> **Assigned task**
From the line that contains "Go back using the circled arrow icon" through the last line of the data, copy everything exactly and nothing else, omitting the pictures.

> **Data to use**
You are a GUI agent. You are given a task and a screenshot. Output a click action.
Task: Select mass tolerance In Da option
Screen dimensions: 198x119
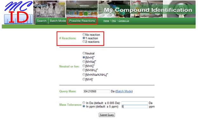point(84,103)
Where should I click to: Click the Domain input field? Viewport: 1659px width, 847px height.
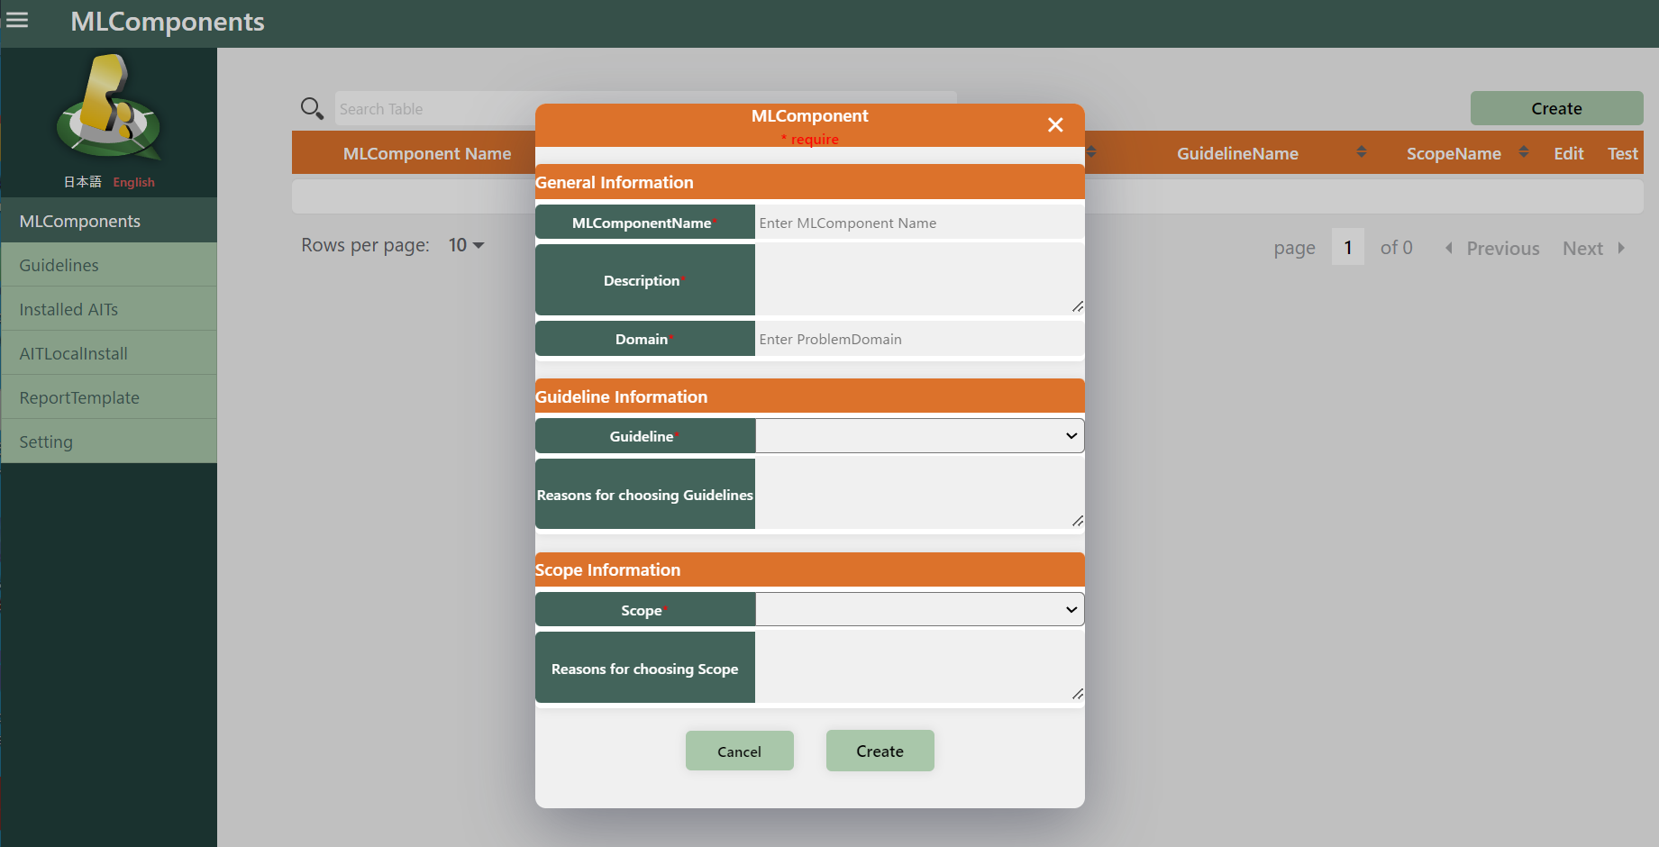(x=919, y=339)

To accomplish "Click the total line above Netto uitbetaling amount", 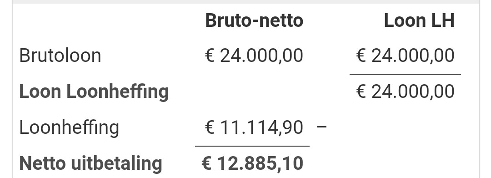I will click(252, 146).
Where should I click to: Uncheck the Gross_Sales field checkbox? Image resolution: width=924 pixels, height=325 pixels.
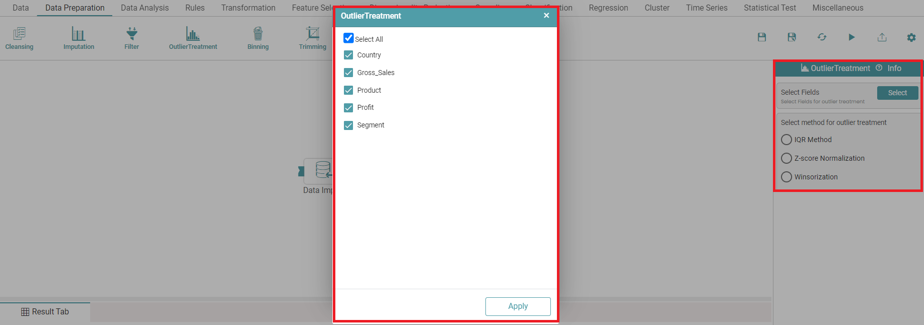tap(348, 73)
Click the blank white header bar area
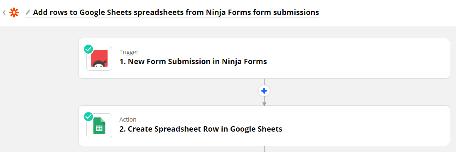 click(x=387, y=13)
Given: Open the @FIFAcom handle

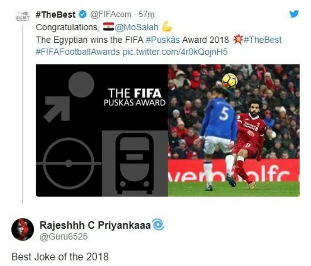Looking at the screenshot, I should coord(111,14).
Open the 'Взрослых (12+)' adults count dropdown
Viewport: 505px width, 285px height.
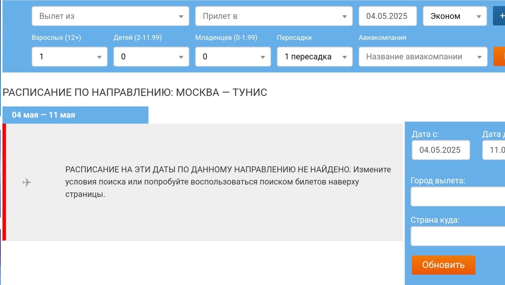69,56
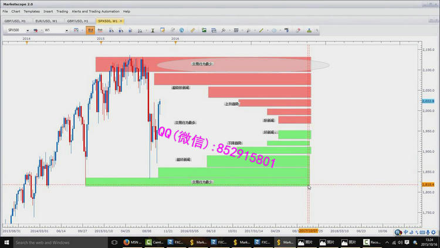Toggle the highlighted orange candlestick button
This screenshot has width=440, height=248.
(x=90, y=30)
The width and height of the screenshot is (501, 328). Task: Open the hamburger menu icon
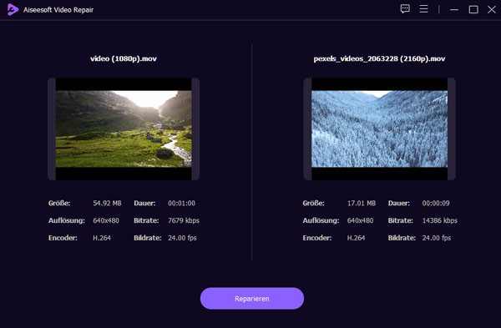423,9

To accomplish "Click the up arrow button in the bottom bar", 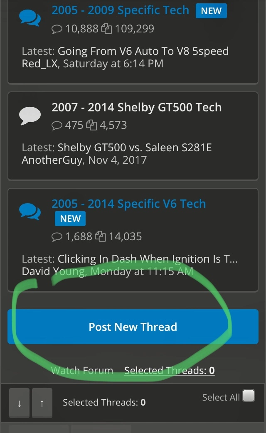I will (42, 403).
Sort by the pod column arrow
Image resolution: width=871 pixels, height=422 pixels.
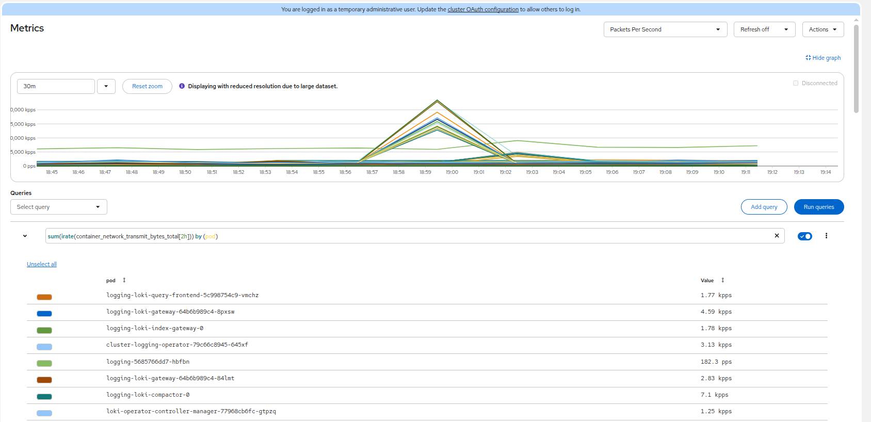coord(124,280)
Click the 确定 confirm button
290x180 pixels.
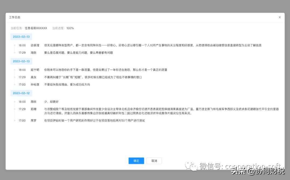(x=136, y=161)
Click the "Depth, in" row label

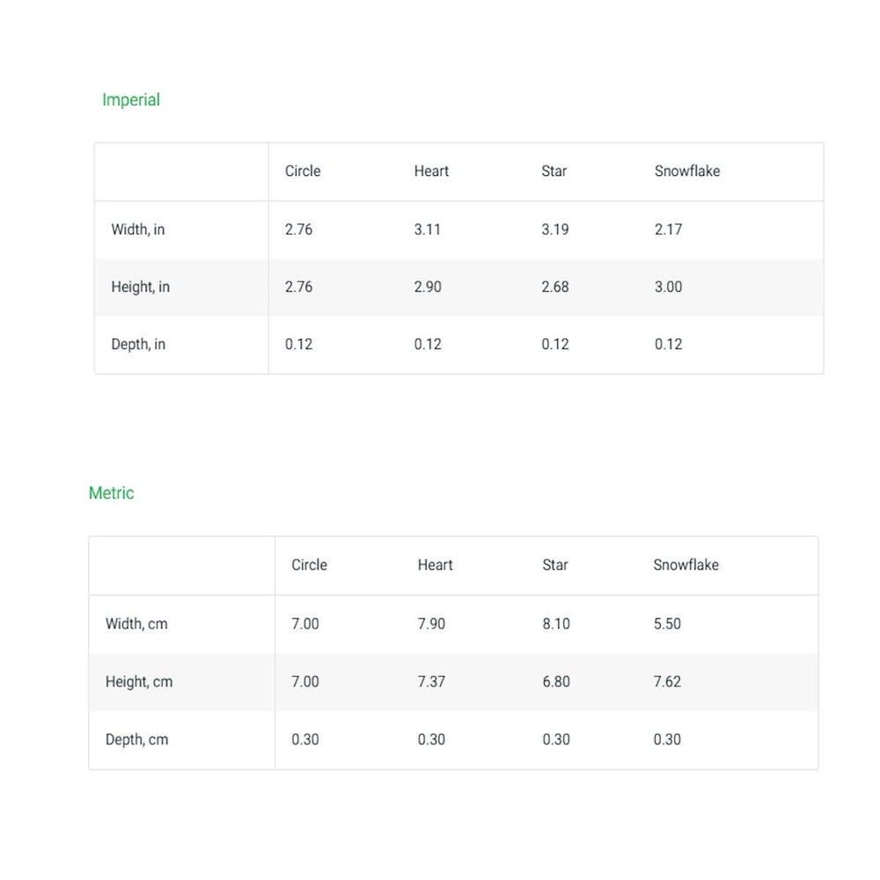coord(137,344)
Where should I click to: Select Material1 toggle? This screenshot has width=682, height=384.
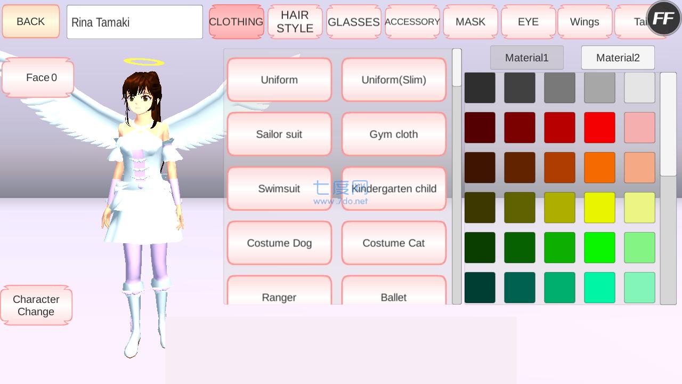(x=526, y=58)
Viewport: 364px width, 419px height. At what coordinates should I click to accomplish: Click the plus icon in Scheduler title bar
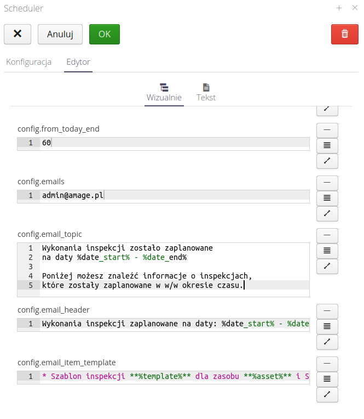pos(339,8)
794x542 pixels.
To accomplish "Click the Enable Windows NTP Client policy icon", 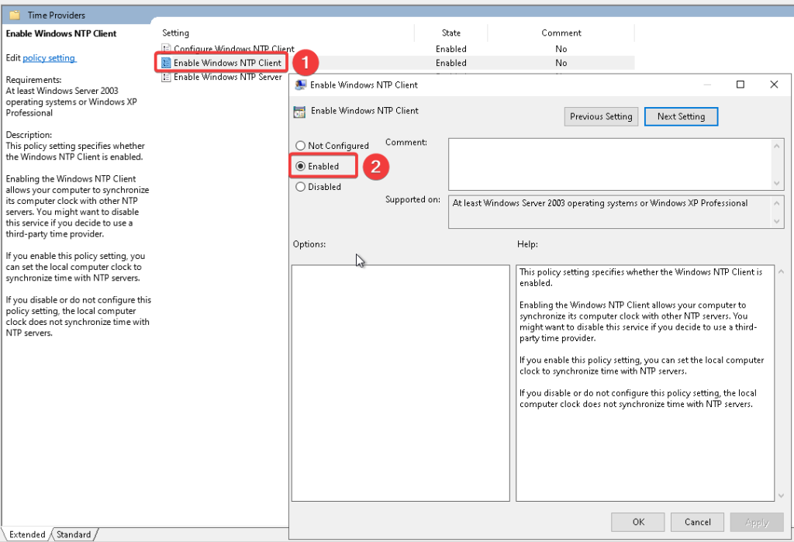I will (166, 63).
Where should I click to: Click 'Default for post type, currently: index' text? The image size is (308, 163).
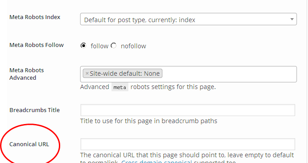[139, 20]
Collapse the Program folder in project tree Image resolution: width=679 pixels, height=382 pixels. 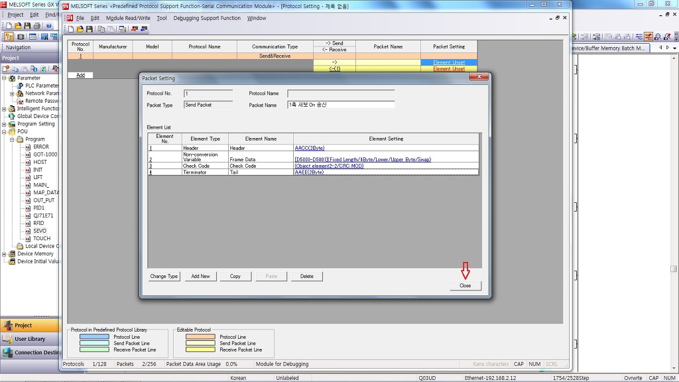click(x=12, y=139)
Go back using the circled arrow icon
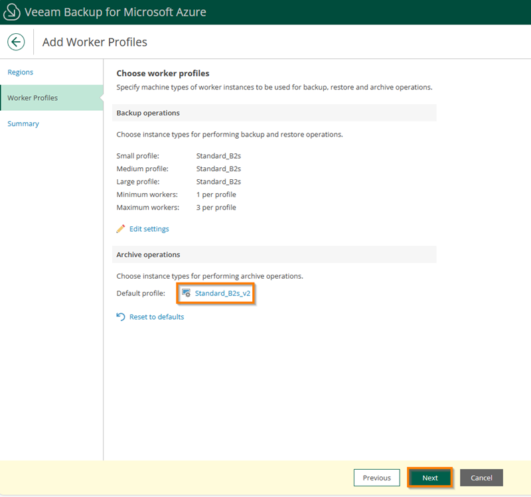Viewport: 531px width, 497px height. (x=16, y=42)
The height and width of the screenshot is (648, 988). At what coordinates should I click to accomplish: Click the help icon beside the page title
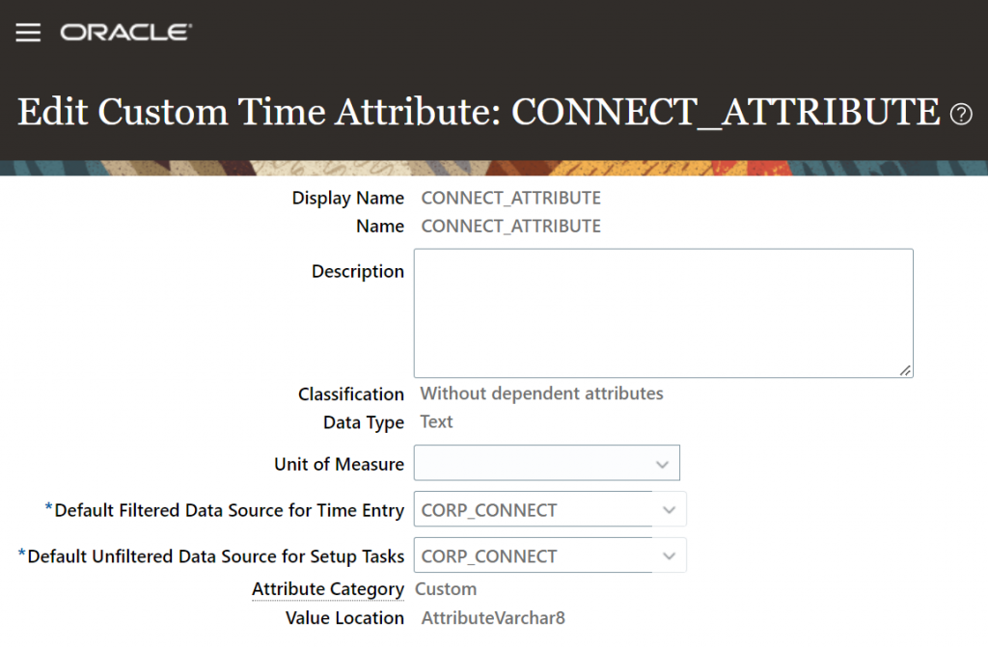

> **Written response**
Go back using the circled arrow icon
Viewport: 531px width, 497px height. (x=16, y=42)
The height and width of the screenshot is (648, 988). At what coordinates should I click to accomplish: Click the help icon beside the page title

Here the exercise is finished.